Interesting. I will read about it. When Mosby 3.0 is expected to be released? :)

... this problem can be solved differently. No EventBus, just ensure that all presenters observe the same model.

What do you mean?


I think that the easiest solution for now is prevent ViewState from retaining when the user navigates back to previous Fragment. Or how can I force ViewState to be recreated after returning to the previous Fragment from backstack?

ghost commented 8 years ago

My workaround to update only at the first start&returning from backstack:

private boolean isBackStacked = false;
private boolean isFreshInstance = true;

@Override
public void onActivityCreated(@Nullable Bundle savedInstanceState) {
    super.onActivityCreated(savedInstanceState);
    if(isFreshInstance || isBackStacked) { // fresh instance or returned from back stack
        isBackStacked = false;
        logger.debug("initializing presenter...");
        presenter.initialize();
    }
}

@Override
public void onDestroyView() {
    super.onDestroyView();
    isFreshInstance = false;
}

@Override
public void onStop() {
    super.onStop();
    if(!getActivity().isChangingConfigurations()) {
        isBackStacked = true;
    }
}

I think that better solution will be to write my own MvpDelegate but it looks very complicated to understand&edit Mosby's architecture without UML diagrams or something like that.

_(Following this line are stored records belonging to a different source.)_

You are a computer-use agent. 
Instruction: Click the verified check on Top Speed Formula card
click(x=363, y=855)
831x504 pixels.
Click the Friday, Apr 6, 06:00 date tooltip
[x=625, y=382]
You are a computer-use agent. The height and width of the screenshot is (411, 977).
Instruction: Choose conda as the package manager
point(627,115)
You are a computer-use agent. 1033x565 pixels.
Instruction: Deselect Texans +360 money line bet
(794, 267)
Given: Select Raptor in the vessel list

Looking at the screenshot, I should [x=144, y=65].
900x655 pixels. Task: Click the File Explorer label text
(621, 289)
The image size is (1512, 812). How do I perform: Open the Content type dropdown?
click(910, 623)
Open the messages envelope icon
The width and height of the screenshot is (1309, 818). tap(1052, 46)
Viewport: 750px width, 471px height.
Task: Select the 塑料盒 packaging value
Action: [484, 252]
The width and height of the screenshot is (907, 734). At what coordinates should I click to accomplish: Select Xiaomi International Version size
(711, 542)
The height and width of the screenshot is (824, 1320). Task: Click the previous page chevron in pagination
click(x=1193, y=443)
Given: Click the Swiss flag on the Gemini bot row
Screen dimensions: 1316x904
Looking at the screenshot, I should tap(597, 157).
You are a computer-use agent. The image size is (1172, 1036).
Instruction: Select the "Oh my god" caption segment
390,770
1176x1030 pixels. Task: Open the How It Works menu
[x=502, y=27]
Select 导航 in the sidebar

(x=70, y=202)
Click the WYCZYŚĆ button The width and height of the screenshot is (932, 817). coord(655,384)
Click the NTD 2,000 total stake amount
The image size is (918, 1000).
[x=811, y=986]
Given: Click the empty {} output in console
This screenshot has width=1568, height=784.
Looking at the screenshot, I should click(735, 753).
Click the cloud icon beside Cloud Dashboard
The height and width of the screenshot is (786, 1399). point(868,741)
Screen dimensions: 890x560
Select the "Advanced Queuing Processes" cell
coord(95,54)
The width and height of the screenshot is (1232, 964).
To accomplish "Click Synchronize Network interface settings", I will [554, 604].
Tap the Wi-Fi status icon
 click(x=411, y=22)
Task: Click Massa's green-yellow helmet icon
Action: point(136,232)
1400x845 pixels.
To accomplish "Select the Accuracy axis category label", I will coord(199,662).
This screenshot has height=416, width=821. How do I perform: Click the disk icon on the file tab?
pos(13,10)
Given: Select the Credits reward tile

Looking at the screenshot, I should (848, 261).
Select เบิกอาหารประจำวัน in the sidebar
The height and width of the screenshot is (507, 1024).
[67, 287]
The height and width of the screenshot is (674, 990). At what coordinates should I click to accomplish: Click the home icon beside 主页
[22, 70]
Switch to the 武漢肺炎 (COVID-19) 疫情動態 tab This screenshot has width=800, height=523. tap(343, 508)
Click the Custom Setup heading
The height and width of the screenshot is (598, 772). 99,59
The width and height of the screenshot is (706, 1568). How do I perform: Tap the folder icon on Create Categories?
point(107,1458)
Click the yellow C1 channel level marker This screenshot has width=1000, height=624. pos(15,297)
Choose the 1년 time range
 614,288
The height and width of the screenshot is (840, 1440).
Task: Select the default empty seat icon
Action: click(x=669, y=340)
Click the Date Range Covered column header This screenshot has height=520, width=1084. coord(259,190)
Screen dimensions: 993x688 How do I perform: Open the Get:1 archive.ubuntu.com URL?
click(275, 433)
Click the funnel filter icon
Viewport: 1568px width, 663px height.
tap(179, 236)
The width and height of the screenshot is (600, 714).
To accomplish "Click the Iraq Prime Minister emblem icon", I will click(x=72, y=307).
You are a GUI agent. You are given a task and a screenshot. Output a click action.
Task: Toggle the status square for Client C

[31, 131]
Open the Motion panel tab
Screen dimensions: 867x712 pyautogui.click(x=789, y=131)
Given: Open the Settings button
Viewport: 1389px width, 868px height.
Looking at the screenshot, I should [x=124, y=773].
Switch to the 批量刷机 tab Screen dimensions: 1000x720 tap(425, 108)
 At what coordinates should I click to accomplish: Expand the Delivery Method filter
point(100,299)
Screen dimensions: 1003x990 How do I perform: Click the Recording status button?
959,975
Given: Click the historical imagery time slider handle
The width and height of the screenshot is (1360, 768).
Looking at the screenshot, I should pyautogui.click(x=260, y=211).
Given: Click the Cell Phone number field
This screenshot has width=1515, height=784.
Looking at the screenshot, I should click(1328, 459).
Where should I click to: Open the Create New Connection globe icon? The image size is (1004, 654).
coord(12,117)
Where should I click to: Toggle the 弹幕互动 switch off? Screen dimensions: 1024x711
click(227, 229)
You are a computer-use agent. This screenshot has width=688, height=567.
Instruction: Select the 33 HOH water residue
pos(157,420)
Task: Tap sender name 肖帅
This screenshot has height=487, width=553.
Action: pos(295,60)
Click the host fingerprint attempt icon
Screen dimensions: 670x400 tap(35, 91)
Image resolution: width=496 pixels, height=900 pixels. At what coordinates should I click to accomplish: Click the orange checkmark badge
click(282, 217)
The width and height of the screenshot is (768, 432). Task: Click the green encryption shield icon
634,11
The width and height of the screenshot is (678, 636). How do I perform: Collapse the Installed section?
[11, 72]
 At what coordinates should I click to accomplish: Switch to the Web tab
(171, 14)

fmnstr commented 8 years ago

I had the same issue on my app. What I found was that if onSaveInstanceState was not called (eg. from screen orientation) mosby library could not correctly update the "applyViewState" flag on MvpViewStateInternalDelegate . This flag gets updated in saveViewState and in createOrRestoreViewState. The latter is not called from a retained fragment coming from backstack so the flag is not applied correctly. So I came up with the following delegate to address this issue.

/**
 * Delegate to help an {@link com.hannesdorfmann.mosby.mvp.viewstate.MvpViewStateFragment} retain its viewstate
 * when added to backstack without an orientation change.
 * When adding a fragment to backstack {@link android.support.v4.app.Fragment#onSaveInstanceState(Bundle)}
 * is not called, so the mvp library does not know that a retained viewstate exists. After the first creation we need the mvp
 * library to reset its flags in order to use the retained state with a call in {@link FragmentMvpDelegate#onCreate(Bundle)}.
 *
 * @see MvpViewStateInternalDelegate#applyViewState
 */
public class MvpViewStateBackStackSupportDelegate {

    private boolean mHasBundleOrFirstCreation;

    public MvpViewStateBackStackSupportDelegate() {
        mHasBundleOrFirstCreation = true;
    }

    public void onViewCreated(ViewState viewState, FragmentMvpDelegate mvpDelegate, Bundle savedInstanceState) {
        if (!mHasBundleOrFirstCreation && viewState != null) { //retained view state
            mvpDelegate.onCreate(savedInstanceState); //restore variables to later apply state
        }

        if (mHasBundleOrFirstCreation)
            mHasBundleOrFirstCreation = false; //reset flag, after above check
    }

    public void onSaveInstanceState() {
        mHasBundleOrFirstCreation = true;
    }

Example usage:

    private MvpViewStateBackStackSupportDelegate mBackStackSupportDelegate;

    @Override
    public void onCreate(Bundle savedInstanceState) {
        super.onCreate(savedInstanceState);
        mBackStackSupportDelegate = new MvpViewStateBackStackSupportDelegate();
    }

    @Override
    public void onViewCreated(View view, @Nullable Bundle savedInstanceState) {
        super.onViewCreated(view, savedInstanceState);

        setRetainInstance(true);

        mBackStackSupportDelegate.onViewCreated(getViewState(), getMvpDelegate(), savedInstanceState);
    }

    @Override
    public void onSaveInstanceState(Bundle outState) {
        super.onSaveInstanceState(outState);
        mBackStackSupportDelegate.onSaveInstanceState();
    }
sockeqwe commented 8 years ago

thanks for your feedback! I will investigate and evaluate that and build that into the internal delegate

sockeqwe commented 7 years ago

Please note that I have added a Model-View-Intent (MVI) module to mosby. A sample is available in this repo. Pre release (alpha release of Mosby 3.0.0-alpha1) coming soon. I think MVI solves this kind of problem in a more elegant way. Nevertheless, I will invest some time to find a solution for MVP too.